Source data:
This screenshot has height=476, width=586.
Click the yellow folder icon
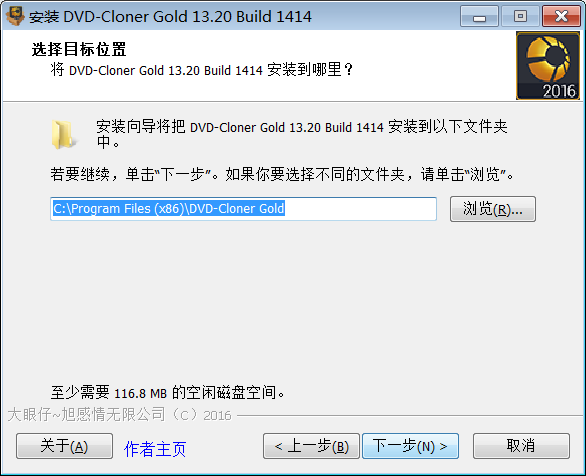pyautogui.click(x=63, y=135)
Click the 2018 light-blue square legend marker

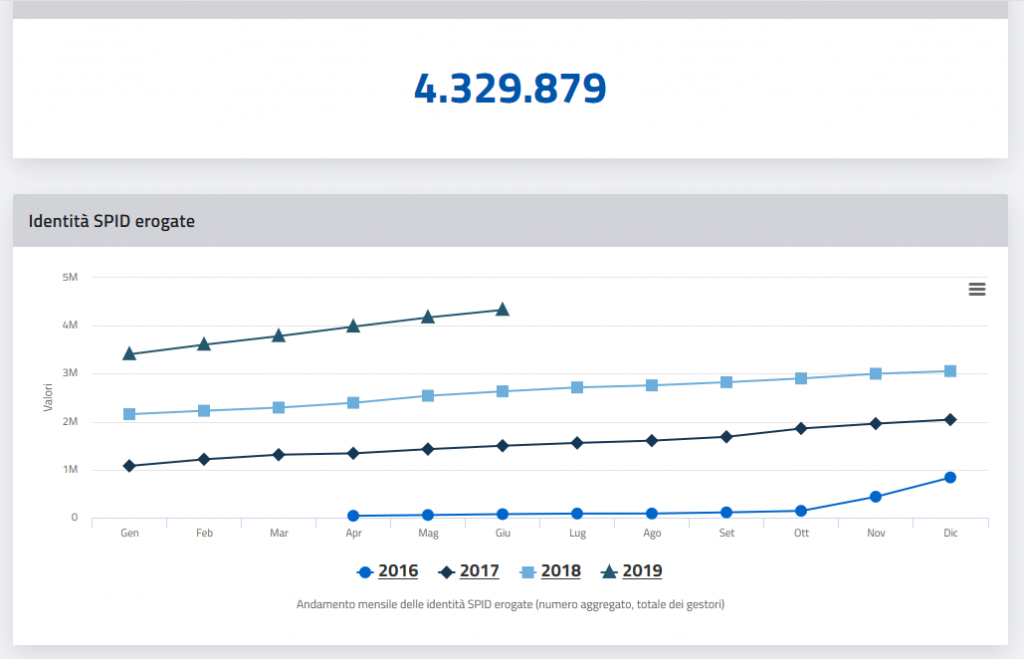528,572
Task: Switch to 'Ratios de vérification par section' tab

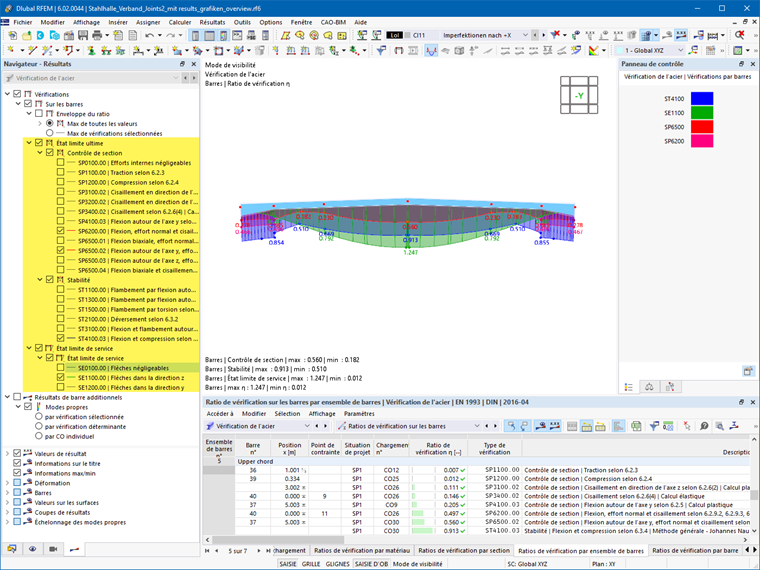Action: click(463, 550)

Problem to solve:
All entries should be restated word for word; no images belong in the copy.

Result for this exercise:
This screenshot has height=476, width=586.
Click the yellow folder icon
pyautogui.click(x=63, y=135)
Click the 2018 light-blue square legend marker

528,572
Task: Switch to 'Ratios de vérification par section' tab

Action: click(463, 550)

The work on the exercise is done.